[Begin EXTRACT TO READ]

My dear, dear friends! I love you so much. I do want the very best for you. You make me feel such joy, fill me with such pride. Don’t waver. Stay on track, steady in God.

I urge Euodia and Syntyche to iron out their differences and make up. God doesn’t want his children holding grudges.

And, oh, yes, Syzygus, since you’re right there to help them work things out, do your best with them. These women worked for the Message hand in hand with Clement and me, and with the other veterans—worked as hard as any of us. Remember, their names are also in the Book of Life.

Celebrate God all day, every day. I mean, revel in him! Make it as clear as you can to all you meet that you’re on their side, working with them and not against them. Help them see that the Master is about to arrive. He could show up any minute!

[End EXTRACT TO READ]
[Begin DATA EXTRACT]

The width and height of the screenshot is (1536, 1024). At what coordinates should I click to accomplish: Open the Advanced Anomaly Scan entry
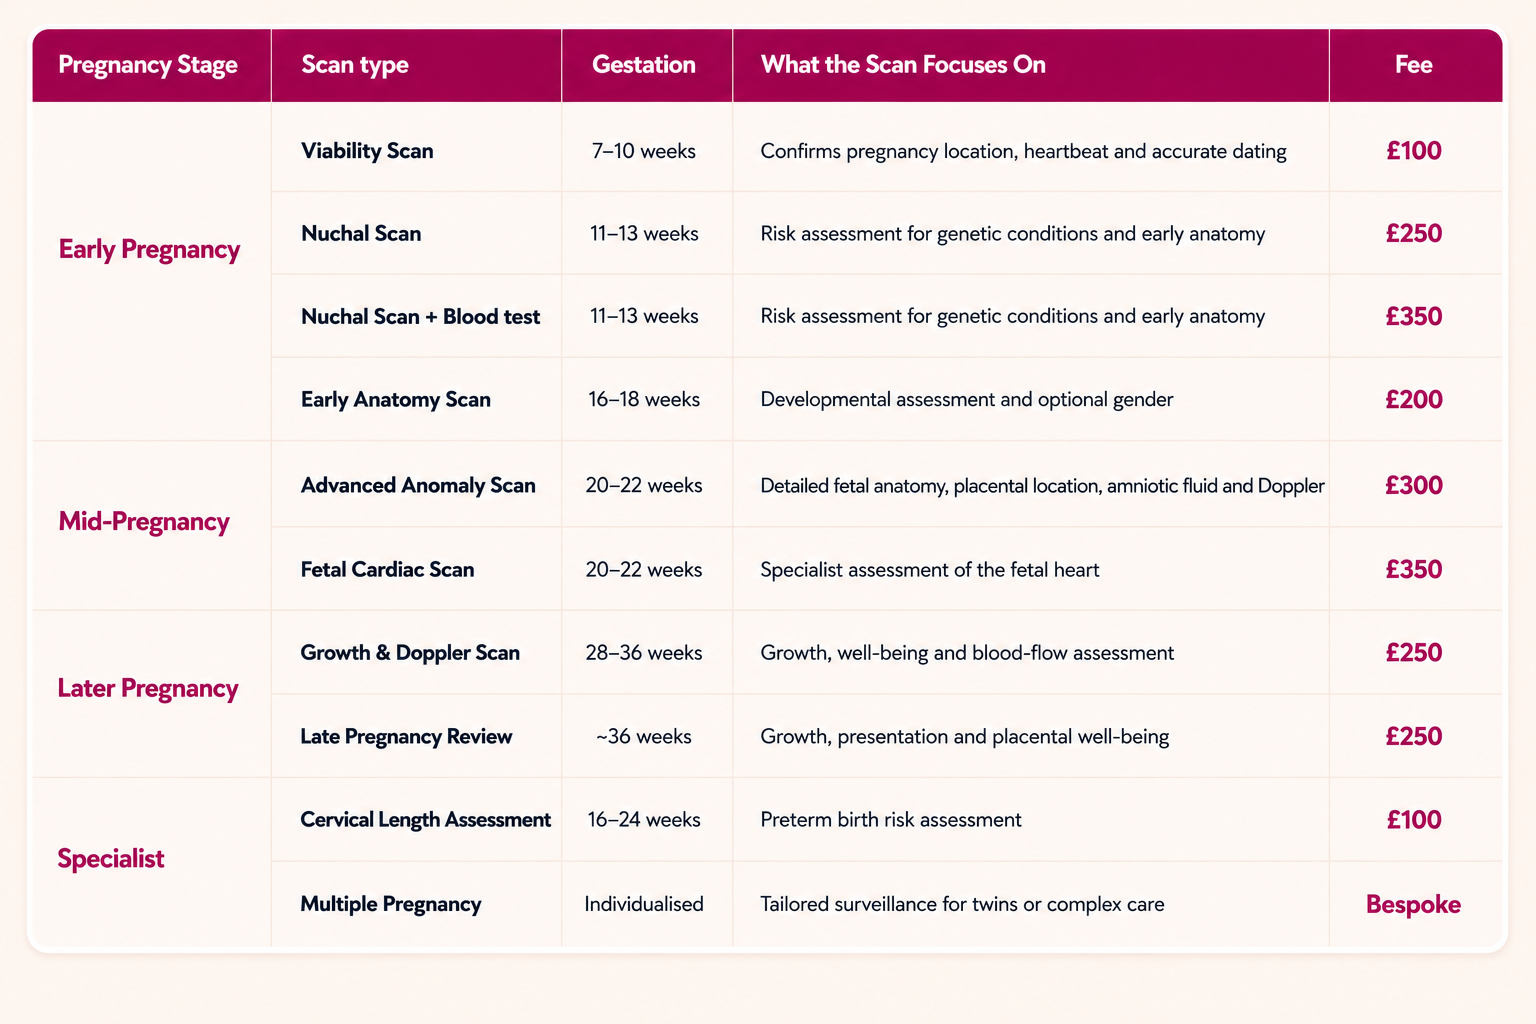pyautogui.click(x=418, y=485)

[End DATA EXTRACT]

- EXERCISE REQUIREMENTS: Resume the letter above that urges friends to stay steady in God and celebrate him, continuing from its last sentence.

- TASK RESULT:
Don’t fret or worry. Instead of worrying, pray. Let petitions and praises shape your worries into prayers, letting God know your concerns. Before you know it, a sense of God’s wholeness, everything coming together for good, will come and settle you down. It’s wonderful what happens when Christ displaces worry at the center of your life.

Summing it all up, friends, I’d say you’ll do best by filling your minds and meditating on things true, noble, reputable, authentic, compelling, gracious—the best, not the worst; the beautiful, not the ugly; things to praise, not things to curse. Put into practice what you learned from me, what you heard and saw and realized. Do that, and God, who makes everything work together, will work you into his most excellent harmonies.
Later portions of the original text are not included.